Friday, January 27, 2012

Facing The Sludge

Earlier this week, Kerri wrote a fantastic post about finding her way out of diabetes burnout.  She said she was, "crawling out of the (primordial, most likely caramel-flavored) diabetes burnout sludge."  I absolutely adore that anology.

Burnout is something I am intimately familiar with, though that has not been my issue of late.  As you may know, I have some serious issues with emotional eating.  I met with my wonderful therapist last week, for the first time since before the holidays.  For me, it was much needed.

We talked about a lot of things--my last A1c (yay!), the health of my grandparents (they're doing pretty well), and how much I freaking HATE diabetes during the holiday season.  Also, this was the first appointment where we really started to deal with the food, and the emotions that drive my eating.

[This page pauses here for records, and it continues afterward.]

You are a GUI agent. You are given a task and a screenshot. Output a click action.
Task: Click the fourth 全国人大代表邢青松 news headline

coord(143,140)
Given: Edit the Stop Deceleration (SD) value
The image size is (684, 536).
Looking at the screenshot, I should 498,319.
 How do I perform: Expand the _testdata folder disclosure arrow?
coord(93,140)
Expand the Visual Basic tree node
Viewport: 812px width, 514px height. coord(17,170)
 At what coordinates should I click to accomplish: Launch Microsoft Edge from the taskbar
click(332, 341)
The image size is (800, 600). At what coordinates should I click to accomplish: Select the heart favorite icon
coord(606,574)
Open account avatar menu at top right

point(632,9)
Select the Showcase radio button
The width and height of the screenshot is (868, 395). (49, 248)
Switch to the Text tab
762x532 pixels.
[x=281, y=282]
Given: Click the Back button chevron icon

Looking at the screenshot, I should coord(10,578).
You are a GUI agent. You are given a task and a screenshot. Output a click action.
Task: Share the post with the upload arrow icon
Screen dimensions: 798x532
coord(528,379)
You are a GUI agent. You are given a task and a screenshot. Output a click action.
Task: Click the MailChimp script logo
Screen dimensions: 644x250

As I was reflecting on all of this, I kept coming back to Kerri's post.  And the image of sludge.  It seems fitting for my eating issues as well.  Sticky, messy, and hard to get out of.  Sludge does not make it easy for you to escape.  And just when you've managed to stand up, it doesn't take much to knock you back down into the muck.


photo credit- HeveaFan, Flickr Creative Commons


I was also thinking about some other DOC friends who've been having a hard time lately.  There's been some incredibly emotional and powerful posts in the last few weeks.  My dear friends dealing with their own sludge.

We all have sludge to face in our lives.  The sludge takes different forms for different people, whether it's burnout, eating issues, depression, or any of a myriad of other things.  When I'm in the thick of the sludge, it feels like I'll never get out.  But I have faith that I will. 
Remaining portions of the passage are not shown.